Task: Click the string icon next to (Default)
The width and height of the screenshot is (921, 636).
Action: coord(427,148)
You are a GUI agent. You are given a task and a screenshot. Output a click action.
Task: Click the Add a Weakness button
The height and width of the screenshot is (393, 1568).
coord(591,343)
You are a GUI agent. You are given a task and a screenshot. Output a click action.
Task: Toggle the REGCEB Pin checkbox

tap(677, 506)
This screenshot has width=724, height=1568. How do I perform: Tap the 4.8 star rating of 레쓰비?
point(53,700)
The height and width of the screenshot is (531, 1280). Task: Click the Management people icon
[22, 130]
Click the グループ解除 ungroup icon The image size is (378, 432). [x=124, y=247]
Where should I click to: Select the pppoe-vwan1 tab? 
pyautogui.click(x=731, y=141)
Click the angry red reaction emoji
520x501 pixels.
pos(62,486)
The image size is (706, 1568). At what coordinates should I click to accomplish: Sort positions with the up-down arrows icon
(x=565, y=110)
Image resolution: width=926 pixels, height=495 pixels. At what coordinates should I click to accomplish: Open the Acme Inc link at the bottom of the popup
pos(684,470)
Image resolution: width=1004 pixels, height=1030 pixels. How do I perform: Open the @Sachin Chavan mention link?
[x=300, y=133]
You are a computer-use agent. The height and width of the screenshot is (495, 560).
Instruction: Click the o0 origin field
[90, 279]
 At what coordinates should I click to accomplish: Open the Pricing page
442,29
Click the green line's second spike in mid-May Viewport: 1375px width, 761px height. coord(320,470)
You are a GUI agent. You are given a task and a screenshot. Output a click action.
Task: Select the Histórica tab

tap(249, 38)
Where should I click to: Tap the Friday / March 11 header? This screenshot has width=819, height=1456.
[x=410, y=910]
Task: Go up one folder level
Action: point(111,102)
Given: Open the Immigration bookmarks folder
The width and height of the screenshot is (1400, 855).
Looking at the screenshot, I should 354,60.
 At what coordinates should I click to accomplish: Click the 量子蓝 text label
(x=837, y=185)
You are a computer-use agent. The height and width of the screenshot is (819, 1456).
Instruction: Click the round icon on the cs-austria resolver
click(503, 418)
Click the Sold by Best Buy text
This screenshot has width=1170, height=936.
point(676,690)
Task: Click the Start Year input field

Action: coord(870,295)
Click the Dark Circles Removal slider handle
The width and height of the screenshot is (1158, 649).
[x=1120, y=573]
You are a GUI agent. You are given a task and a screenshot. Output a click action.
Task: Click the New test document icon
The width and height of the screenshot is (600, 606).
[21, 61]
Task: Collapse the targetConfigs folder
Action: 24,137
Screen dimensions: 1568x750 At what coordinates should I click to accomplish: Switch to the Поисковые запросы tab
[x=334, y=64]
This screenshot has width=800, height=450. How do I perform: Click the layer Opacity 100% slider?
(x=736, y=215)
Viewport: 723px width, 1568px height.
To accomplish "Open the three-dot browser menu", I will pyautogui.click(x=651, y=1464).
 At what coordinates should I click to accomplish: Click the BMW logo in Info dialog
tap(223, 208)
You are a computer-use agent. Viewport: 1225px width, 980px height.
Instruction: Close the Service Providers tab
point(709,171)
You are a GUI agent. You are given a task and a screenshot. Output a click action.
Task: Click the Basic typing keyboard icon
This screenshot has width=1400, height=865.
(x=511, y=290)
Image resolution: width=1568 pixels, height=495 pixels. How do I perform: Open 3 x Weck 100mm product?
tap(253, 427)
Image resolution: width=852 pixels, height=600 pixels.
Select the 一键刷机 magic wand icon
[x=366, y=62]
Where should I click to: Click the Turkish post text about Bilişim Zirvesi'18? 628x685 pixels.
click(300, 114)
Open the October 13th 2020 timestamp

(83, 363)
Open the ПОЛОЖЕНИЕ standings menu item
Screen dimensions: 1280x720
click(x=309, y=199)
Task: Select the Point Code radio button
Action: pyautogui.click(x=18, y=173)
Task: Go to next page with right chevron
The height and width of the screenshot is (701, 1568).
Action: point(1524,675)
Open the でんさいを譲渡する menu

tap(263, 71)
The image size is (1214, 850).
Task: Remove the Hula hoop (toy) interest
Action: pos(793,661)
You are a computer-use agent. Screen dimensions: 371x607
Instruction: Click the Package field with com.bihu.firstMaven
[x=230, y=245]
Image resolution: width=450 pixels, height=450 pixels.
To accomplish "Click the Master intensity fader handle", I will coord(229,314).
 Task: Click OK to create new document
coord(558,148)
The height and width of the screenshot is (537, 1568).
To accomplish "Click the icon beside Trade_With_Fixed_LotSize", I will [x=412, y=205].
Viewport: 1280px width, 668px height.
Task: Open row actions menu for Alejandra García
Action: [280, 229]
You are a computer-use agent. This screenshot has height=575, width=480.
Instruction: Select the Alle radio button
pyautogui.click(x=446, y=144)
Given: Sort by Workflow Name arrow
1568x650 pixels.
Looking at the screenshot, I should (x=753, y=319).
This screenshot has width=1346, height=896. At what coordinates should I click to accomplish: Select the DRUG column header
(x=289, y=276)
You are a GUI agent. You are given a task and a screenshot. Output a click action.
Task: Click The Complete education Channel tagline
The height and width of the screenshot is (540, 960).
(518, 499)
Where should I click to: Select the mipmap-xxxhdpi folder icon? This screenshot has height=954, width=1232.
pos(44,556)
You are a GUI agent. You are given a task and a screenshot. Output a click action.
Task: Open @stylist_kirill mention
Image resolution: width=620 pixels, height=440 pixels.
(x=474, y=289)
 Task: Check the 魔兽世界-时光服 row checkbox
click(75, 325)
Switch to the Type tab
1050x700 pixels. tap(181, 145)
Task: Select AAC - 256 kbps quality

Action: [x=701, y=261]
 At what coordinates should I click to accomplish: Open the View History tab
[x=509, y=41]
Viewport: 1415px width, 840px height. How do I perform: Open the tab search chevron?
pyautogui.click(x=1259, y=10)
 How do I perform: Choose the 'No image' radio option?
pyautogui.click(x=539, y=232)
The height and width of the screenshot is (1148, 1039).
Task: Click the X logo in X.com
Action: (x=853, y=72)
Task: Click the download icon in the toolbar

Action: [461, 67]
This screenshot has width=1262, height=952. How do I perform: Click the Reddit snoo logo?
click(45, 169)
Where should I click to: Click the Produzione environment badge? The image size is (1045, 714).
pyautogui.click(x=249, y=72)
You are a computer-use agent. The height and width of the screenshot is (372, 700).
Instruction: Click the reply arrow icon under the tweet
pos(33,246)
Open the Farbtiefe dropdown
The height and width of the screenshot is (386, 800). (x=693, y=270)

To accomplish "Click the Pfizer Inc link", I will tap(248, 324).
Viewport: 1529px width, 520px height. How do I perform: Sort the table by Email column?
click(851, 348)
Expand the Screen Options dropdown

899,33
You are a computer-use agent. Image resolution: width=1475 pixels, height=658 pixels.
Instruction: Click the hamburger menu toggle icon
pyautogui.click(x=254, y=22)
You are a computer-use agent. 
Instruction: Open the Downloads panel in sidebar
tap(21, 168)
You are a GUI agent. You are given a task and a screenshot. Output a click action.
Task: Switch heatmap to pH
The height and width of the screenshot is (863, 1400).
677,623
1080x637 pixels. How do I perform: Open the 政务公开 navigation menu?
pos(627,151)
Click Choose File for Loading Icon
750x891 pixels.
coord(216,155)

§ What the task requires: The result should consist solely of the lines from the one that contains "Open the Farbtiefe dropdown" to the last line of the records above, reproduced exactly.

§ Task solution:
Open the Farbtiefe dropdown
The height and width of the screenshot is (386, 800). (x=693, y=270)

To accomplish "Click the Pfizer Inc link", I will tap(248, 324).
Viewport: 1529px width, 520px height. How do I perform: Sort the table by Email column?
click(851, 348)
Expand the Screen Options dropdown

899,33
You are a computer-use agent. Image resolution: width=1475 pixels, height=658 pixels.
Instruction: Click the hamburger menu toggle icon
pyautogui.click(x=254, y=22)
You are a computer-use agent. 
Instruction: Open the Downloads panel in sidebar
tap(21, 168)
You are a GUI agent. You are given a task and a screenshot. Output a click action.
Task: Switch heatmap to pH
The height and width of the screenshot is (863, 1400).
677,623
1080x637 pixels. How do I perform: Open the 政务公开 navigation menu?
pos(627,151)
Click Choose File for Loading Icon
750x891 pixels.
coord(216,155)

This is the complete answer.